This would still cause duplicates when:

  • The source .blend of the asset is modified, even if the asset itself wasn’t touched.
  • The source file is moved on the hard drive.
  • The asset library identifier changes somehow.

So it’s not perfect, but should be enough to avoid a lot of data bloat. We can still make it better if needed.

Online Service Migration

Online asset services should be able to migrate to the Asset Browser using Blender’s asset system soon. Or at least they should be able to get a good idea of how they could do it. Check how we generally approach pipeline and asset service integration in the previous Asset Browser Status Update post.

The specifics of the Python API weren’t discussed during the workshop, but the sections above about organization & navigation, asset types and asset identifiers/references will be important for the API as well.
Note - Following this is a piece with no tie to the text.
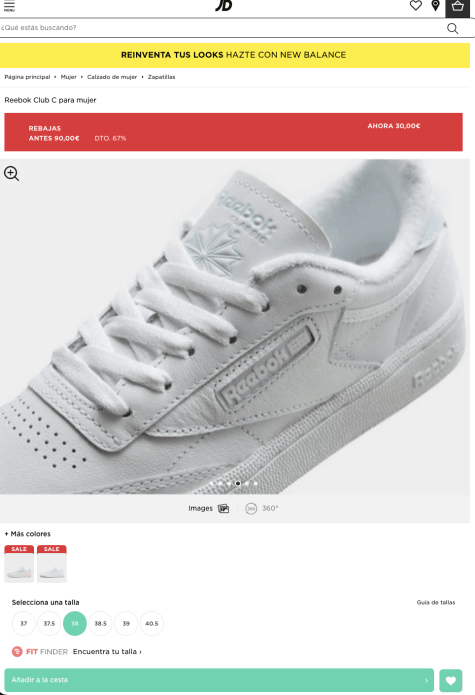Select size 37
The image size is (475, 695).
pyautogui.click(x=23, y=623)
Roughly, asset services should be able to do the following:

  • Register their own asset libraries (not necessarily stored on hard drive).
  • Define or extend asset catalogs.
  • Fill or extend (custom) asset libraries with their own assets – that means providing basic data (asset names, type information, previews, metadata) and callbacks for Blender to create an interactive “view” into an asset data-base.
  • Create custom asset types (e.g. a “door” asset that adds the door geometry and cuts a hole into the wall it’s dragged onto).
  • Do custom drawing while dragging in assets.
  • Register custom handlers (e.g. callbacks for when a specific asset type gets saved).
  • Register their own asset metadata using custom properties (e.g. a bounding box and an up-vector to visualize an object dragged into the 3D View).
  • Extend the Asset Browser UI with own operators, icons and asset metadata fields.
  • Register custom asset drop operators for editors.
  • Perform asynchronous loading of the actual asset data-block.
  • Maybe: Asset “proxy” loading, so a simplified version of an asset can be displayed while the high-res one is downloaded.

Open Topics

There is of course a lot more to discuss still. Here are some of the more noteworthy topics.

Asset Pushing

The approach that Blender supports natively involves placing the blend file with the asset in an asset library directory, and marking the asset as such. Asset pushing is a different way of getting assets into the asset library, where you’re working on some file and want to copy the asset from that file into the library. This is a concept that appears deceptively simple. In certain cases it is actually simple, but often enough it gets quite complex. Say you want to push an object into an external asset library. Should that also copy the materials? What about the texture images referenced by those materials? What about objects referenced by custom properties? And in which files would they have to go? Do they all go into one big assets.blend, individual Blend files, or into a directory per asset type? Blender should not be making such decisions for you. Apart from all those questions about what should be copied where, there is another limitation. As described above in the Managing Catalogs section, Blender itself is not allowed to write to blend files other than the one you’re currently working on.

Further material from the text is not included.